*WHAT TO DO:*
Return only this: the line with "Where should I click to: Refresh" and all the lines that follow it below, through the final one, exactly as they are.

*DATASET RECORDS:*

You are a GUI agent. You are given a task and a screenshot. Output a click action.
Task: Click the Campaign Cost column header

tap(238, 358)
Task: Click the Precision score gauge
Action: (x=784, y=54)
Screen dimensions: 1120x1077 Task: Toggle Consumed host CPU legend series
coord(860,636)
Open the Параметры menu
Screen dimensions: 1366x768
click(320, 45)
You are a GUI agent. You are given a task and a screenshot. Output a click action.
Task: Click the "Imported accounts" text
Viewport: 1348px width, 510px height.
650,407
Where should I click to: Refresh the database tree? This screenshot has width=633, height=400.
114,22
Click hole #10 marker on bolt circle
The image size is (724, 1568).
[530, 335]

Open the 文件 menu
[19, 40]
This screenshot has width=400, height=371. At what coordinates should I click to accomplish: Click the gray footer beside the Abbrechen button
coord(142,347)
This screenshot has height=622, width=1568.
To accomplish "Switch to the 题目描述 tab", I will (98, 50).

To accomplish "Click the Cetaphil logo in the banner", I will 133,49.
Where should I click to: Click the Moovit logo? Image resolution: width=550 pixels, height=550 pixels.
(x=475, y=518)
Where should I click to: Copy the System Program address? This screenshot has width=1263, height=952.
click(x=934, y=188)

*TASK RESULT:*
Where should I click to: Refresh the database tree? This screenshot has width=633, height=400.
114,22
Click hole #10 marker on bolt circle
The image size is (724, 1568).
[530, 335]

Open the 文件 menu
[19, 40]
This screenshot has width=400, height=371. At what coordinates should I click to accomplish: Click the gray footer beside the Abbrechen button
coord(142,347)
This screenshot has height=622, width=1568.
To accomplish "Switch to the 题目描述 tab", I will (98, 50).

To accomplish "Click the Cetaphil logo in the banner", I will 133,49.
Where should I click to: Click the Moovit logo? Image resolution: width=550 pixels, height=550 pixels.
(x=475, y=518)
Where should I click to: Copy the System Program address? This screenshot has width=1263, height=952.
click(x=934, y=188)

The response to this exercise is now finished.